▼
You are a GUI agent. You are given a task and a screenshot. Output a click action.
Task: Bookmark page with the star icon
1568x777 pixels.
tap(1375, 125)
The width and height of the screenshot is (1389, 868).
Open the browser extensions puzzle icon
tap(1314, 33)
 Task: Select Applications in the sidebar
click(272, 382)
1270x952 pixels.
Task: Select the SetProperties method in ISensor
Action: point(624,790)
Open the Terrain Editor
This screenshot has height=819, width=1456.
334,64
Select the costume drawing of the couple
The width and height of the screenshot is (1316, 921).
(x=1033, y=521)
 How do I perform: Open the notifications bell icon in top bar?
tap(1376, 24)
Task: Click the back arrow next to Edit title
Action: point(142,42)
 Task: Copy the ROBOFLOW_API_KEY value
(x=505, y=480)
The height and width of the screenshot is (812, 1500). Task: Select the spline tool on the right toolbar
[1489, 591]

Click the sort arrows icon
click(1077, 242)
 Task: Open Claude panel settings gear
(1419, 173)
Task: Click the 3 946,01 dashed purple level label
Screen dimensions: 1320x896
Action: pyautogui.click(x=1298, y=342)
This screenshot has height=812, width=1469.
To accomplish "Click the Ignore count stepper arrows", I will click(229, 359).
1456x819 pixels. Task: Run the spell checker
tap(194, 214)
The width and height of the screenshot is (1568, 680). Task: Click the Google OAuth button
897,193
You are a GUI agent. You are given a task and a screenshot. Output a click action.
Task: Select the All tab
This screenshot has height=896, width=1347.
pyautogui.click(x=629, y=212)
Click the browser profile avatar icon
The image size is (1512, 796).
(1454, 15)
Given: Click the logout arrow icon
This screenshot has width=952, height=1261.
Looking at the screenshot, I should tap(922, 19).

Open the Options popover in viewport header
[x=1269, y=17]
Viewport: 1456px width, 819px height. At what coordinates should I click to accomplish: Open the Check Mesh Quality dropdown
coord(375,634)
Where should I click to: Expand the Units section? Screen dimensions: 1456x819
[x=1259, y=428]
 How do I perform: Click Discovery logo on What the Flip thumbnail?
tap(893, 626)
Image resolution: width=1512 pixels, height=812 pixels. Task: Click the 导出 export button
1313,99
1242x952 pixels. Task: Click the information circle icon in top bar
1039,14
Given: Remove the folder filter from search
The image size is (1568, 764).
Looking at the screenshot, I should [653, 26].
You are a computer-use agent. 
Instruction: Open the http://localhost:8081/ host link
▲
#### [Problem requirements]
From the line holding "Task: Select the All tab" to the end of the listing, copy every line exactly, both ends included, and add nothing.

#### [Solution for this problem]
Task: Select the All tab
This screenshot has height=896, width=1347.
pyautogui.click(x=629, y=212)
Click the browser profile avatar icon
The image size is (1512, 796).
(1454, 15)
Given: Click the logout arrow icon
This screenshot has width=952, height=1261.
Looking at the screenshot, I should tap(922, 19).

Open the Options popover in viewport header
[x=1269, y=17]
Viewport: 1456px width, 819px height. At what coordinates should I click to accomplish: Open the Check Mesh Quality dropdown
coord(375,634)
Where should I click to: Expand the Units section? Screen dimensions: 1456x819
[x=1259, y=428]
 How do I perform: Click Discovery logo on What the Flip thumbnail?
tap(893, 626)
Image resolution: width=1512 pixels, height=812 pixels. Task: Click the 导出 export button
1313,99
1242x952 pixels. Task: Click the information circle icon in top bar
1039,14
Given: Remove the folder filter from search
The image size is (1568, 764).
Looking at the screenshot, I should [653, 26].
You are a computer-use agent. 
Instruction: Open the http://localhost:8081/ host link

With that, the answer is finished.